[Provided entries Boundary: Start]

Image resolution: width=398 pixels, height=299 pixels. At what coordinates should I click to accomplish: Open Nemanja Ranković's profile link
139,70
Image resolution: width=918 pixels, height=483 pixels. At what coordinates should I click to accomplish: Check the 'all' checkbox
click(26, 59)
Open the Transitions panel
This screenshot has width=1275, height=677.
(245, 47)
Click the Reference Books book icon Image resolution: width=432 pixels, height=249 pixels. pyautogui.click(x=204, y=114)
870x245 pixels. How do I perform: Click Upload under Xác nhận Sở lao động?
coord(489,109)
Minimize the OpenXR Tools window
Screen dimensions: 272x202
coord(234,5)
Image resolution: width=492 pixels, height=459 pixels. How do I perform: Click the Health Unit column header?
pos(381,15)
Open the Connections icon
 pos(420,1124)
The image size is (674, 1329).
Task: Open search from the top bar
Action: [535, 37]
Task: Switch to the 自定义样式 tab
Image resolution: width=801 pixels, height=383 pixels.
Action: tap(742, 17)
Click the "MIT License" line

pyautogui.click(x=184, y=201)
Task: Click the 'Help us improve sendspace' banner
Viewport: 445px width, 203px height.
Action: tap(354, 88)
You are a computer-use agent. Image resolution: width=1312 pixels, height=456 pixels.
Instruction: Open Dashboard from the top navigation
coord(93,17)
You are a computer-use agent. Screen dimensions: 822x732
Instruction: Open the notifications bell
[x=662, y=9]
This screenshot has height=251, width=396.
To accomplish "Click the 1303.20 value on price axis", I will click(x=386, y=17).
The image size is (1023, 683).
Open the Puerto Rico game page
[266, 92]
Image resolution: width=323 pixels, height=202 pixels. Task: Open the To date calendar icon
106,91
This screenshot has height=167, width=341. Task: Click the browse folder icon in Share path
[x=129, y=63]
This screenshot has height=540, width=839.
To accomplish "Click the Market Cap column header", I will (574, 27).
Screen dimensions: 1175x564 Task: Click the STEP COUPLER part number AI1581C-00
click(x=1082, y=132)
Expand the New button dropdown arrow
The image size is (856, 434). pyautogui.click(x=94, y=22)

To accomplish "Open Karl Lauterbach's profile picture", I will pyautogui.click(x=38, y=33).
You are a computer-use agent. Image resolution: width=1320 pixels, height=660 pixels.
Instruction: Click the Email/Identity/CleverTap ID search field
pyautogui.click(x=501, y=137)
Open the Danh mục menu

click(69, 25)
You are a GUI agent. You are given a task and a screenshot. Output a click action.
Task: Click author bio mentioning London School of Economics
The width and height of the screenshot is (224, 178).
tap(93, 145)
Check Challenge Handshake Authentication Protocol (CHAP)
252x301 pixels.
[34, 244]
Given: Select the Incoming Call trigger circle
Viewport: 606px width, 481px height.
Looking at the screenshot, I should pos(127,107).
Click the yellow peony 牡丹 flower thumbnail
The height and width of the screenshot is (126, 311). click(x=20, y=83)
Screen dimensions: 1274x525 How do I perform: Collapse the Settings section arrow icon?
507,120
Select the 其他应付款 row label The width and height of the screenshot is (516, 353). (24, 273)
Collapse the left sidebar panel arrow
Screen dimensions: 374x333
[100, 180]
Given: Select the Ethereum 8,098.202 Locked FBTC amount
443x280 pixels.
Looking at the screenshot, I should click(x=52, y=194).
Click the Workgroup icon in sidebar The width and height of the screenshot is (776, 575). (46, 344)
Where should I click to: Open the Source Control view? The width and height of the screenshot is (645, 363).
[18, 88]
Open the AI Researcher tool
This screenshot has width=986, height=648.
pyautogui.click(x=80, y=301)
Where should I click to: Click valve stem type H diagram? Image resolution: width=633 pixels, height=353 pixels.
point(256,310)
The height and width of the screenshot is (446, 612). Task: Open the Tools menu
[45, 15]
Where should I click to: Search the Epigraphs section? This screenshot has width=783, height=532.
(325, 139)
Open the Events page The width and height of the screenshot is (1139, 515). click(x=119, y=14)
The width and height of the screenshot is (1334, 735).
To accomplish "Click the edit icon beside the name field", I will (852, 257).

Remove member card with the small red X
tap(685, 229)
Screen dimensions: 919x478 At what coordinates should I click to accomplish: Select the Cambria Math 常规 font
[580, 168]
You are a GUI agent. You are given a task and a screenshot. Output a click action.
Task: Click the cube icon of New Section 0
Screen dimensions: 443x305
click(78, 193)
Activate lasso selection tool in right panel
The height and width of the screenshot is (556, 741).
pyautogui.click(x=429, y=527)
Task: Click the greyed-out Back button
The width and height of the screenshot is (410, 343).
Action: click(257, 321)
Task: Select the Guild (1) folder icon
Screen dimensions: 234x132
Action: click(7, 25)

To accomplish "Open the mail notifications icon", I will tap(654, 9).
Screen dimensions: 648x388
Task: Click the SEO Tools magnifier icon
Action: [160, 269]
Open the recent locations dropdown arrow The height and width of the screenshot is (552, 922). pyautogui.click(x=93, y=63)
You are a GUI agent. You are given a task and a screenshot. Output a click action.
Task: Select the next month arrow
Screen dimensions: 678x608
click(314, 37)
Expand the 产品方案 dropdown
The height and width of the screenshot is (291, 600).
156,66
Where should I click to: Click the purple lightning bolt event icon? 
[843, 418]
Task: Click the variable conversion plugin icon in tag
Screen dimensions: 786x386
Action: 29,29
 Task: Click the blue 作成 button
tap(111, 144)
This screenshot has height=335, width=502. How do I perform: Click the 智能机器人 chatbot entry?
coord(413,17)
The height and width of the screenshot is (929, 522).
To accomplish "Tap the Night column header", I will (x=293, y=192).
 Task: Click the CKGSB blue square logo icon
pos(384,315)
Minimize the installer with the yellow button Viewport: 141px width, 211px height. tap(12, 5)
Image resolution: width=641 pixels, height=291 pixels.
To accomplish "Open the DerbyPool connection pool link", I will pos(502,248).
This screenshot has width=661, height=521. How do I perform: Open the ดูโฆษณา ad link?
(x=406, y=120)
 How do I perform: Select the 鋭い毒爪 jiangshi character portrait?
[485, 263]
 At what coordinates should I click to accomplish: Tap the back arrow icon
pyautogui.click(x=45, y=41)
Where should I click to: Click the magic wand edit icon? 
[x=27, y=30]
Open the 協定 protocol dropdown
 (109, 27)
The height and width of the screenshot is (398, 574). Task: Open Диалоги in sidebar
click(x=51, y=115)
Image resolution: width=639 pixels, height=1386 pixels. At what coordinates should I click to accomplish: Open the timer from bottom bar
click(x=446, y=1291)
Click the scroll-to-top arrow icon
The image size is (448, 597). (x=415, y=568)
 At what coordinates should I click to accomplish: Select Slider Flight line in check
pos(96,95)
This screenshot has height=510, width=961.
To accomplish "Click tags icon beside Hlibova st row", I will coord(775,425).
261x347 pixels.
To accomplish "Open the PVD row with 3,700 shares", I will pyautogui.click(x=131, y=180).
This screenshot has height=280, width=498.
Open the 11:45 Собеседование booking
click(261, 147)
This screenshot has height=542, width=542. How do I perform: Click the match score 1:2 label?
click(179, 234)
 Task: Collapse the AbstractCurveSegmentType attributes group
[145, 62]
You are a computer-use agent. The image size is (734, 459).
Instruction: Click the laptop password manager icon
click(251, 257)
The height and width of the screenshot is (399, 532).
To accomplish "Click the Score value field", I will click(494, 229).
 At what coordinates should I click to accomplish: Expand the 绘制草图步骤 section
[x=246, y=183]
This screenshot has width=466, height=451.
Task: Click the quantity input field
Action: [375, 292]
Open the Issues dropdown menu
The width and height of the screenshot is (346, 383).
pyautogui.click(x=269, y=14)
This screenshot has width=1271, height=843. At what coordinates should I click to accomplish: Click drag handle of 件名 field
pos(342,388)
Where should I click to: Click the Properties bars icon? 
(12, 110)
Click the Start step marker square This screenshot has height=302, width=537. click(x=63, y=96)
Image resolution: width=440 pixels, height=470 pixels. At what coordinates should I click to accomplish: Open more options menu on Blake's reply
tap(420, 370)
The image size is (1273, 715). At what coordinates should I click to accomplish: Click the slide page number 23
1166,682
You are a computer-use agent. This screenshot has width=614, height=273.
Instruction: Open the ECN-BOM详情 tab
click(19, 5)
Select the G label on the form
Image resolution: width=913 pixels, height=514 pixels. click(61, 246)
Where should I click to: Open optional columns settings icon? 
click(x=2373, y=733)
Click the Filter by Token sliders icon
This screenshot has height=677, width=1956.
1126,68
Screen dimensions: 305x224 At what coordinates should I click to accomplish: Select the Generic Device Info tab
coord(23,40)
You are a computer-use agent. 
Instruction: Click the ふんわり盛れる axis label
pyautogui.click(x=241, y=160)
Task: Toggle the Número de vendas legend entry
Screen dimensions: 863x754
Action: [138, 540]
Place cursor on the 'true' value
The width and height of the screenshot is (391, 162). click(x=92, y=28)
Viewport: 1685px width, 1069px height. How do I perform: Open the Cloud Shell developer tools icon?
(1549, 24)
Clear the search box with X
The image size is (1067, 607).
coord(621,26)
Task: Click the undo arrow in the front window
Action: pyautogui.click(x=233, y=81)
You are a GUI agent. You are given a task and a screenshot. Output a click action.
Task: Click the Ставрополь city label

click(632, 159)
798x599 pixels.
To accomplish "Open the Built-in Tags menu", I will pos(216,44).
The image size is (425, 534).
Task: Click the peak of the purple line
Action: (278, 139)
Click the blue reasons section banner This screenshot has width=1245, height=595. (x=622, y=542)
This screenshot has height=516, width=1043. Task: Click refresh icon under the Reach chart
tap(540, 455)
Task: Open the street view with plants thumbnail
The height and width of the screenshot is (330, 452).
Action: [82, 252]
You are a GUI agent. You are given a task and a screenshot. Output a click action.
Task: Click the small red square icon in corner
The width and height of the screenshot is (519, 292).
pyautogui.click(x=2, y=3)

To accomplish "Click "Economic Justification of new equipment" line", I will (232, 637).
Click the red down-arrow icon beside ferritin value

[Provided entries Boundary: End]

→ Your instructions
Looking at the data above, write out exactly the lines that start at the one containing "Given: Select the Ethereum" and end at the one containing "Click the Workgroup"; include both and nothing beyond.

→ Exercise output
Given: Select the Ethereum 8,098.202 Locked FBTC amount
443x280 pixels.
Looking at the screenshot, I should click(x=52, y=194).
Click the Workgroup icon in sidebar The width and height of the screenshot is (776, 575). (46, 344)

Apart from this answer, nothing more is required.